March 10, 2006 in City

Bill will aid bid for new Cabela’s

Richard Roesler Staff writer
 

OLYMPIA – Liberty Lake’s bid for a new Cabela’s store got a big boost this week when lawmakers approved an economic development bill in the final hours of Washington’s legislative session.

“It’s a huge win,” Liberty Lake Mayor Steve Peterson said of the bill, which must still be signed into law by the governor. The city hopes to use the money, he said, to help pay for a new Interstate 90 interchange and other public infrastructure.

It was an especially sweet victory, Peterson said, because Idaho lawmakers two weeks ago rejected a tax incentive intended to help Post Falls’ bid for the major outdoor-goods retailer.

“It bodes well,” for Liberty Lake’s chances, Peterson said. “It’s easy to promise the moon, but you’ve got to get it done. And the people in Idaho I don’t think are going to get rewarded in this case.”

The Washington bill would allow Liberty Lake and projects in Vancouver and Bellingham to issue millions of dollars in construction bonds. The bonds would be paid off with the state’s share of future sales taxes, plus local matches. The money could pay for roads, utility lines or other infrastructure critical to attracting companies.

The new businesses will bring jobs, more retail sales, property taxes and sales taxes, the mayor predicted.

“Believe me, people will look back 10 years from now and say why in the hell didn’t we do this before?” Peterson said. “This is just seed money. One million bucks, I can guarantee you, will bring back $5 million every single year in additional revenue.”

Attracting business with publicly financed infrastructure is common in many states, particularly in the South, but it’s much harder in Washington due to constitutional restrictions on how tax dollars can be spent.

“We’re going to see if this works in Washington state,” Rep. Kelli Linville, D-Bellingham, told lawmakers on the House floor last month. “We’re the only state that doesn’t do it.”
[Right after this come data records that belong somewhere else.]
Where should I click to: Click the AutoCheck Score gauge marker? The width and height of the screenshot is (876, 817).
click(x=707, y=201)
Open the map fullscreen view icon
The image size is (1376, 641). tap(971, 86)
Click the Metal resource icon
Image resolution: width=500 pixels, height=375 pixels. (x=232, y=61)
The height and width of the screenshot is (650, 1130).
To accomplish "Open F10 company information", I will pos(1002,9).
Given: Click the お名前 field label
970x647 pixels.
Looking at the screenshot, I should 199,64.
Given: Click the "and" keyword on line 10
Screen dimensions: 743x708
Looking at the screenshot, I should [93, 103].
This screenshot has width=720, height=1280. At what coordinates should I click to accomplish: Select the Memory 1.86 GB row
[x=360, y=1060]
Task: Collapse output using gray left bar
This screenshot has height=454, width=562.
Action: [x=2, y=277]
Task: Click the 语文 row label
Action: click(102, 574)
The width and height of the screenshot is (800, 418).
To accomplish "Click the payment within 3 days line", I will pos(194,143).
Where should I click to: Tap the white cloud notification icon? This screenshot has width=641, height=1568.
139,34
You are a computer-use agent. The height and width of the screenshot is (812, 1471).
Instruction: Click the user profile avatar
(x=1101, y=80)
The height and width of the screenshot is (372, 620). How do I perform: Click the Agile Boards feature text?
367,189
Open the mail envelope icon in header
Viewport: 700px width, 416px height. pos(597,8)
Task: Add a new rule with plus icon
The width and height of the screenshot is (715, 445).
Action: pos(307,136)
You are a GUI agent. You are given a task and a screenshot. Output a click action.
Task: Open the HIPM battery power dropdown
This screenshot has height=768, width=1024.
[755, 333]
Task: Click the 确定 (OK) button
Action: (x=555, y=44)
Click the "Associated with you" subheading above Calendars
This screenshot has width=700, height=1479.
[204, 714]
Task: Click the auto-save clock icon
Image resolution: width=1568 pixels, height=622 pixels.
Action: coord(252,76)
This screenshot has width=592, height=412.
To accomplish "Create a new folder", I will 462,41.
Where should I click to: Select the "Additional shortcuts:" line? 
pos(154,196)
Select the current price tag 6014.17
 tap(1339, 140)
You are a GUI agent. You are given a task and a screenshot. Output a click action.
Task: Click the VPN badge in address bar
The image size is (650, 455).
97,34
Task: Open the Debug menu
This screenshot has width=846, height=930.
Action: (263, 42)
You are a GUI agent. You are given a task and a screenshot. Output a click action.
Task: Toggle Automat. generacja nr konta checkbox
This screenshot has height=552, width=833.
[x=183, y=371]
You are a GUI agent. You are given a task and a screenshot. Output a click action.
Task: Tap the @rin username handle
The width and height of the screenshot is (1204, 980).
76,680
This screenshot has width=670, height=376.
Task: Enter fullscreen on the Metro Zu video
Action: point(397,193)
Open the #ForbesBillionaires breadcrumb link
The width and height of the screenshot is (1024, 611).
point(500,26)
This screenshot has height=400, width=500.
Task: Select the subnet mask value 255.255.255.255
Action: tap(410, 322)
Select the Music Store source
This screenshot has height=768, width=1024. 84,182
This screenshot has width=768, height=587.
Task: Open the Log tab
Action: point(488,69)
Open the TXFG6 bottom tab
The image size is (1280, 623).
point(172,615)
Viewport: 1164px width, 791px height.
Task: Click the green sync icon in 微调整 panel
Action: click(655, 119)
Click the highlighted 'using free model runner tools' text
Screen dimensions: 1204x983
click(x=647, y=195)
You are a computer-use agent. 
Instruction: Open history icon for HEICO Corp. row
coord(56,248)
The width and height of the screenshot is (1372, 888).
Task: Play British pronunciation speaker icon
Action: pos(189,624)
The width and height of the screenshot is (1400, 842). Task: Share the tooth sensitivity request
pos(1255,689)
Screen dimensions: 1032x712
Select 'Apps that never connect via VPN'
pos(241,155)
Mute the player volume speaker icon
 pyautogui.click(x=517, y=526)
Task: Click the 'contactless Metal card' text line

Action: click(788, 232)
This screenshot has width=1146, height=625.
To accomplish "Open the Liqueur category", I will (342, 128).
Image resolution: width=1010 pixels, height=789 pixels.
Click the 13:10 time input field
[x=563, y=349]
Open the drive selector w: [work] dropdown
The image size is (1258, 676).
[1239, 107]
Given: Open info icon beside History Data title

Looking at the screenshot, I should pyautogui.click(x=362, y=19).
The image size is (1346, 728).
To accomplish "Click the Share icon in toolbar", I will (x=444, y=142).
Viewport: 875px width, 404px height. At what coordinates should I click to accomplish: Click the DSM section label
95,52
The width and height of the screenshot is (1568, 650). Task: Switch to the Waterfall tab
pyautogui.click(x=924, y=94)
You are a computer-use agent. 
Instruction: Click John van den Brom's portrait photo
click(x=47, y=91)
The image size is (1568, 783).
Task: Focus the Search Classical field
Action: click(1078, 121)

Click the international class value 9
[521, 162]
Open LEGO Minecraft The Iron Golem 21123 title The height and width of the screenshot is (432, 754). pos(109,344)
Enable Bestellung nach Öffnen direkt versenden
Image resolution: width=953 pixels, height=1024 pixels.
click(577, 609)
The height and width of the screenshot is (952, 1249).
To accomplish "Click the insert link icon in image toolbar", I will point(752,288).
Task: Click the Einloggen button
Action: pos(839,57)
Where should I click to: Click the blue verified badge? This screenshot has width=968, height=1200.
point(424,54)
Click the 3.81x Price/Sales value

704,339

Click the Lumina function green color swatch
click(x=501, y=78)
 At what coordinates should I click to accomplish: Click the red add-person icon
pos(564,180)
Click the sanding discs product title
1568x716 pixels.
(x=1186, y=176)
Lawmakers in Olympia have wrangled for years over such proposals. Some are leery about build-it-and-they-will-come snafus in other states. Others worry about communities getting themselves into debt – which is what bonds are – and not being able to attract the economic growth to pay it off.

To assuage those fears, lawmakers built some limits. Communities can commit no more than $1 million a year to bond payments. They must file annual public reports on the financing.

“This is a measured, cautious approach,” said Rep. Sharon Tomiko Santos, D-Seattle.

Liberty Lake plans to establish a 2 1/2-square-mile “river district” centered near the Sprague Avenue overpass to I-90, Peterson said.

The top priority with the bond money, he said, would be to help build a new freeway interchange there, between the existing Liberty Lake and Barker Road interchanges. Other potential projects include roads, sewers, water lines, data lines and sidewalks. Peterson estimated that the city could get at least $9 million in construction bonds with the $1 million annual sales tax.

Last December, the county approved a 1,300-acre tax-increment financing district of mostly vacant land between Liberty Lake and Spokane Valley. Such districts use increased property values from future development to pay for infrastructure to encourage that growth. But Stevenson said Thursday that relying on property taxes is a much slower, smaller way to raise the needed money, compared to sales tax from a major retailer.

Spokane area businesses, chambers of commerce and lawmakers pushed hard for the bill in Olympia this year. It helped that one of the state’s two most powerful lawmakers, Senate Majority Leader Lisa Brown, is from nearby Spokane.

“This was heavy lifting by a number of entities,” said Peterson.

He’s been nervous since January about whether the bill would actually pass.

“It’s like having a baby,” he said. “You sweat it all the way to the end.”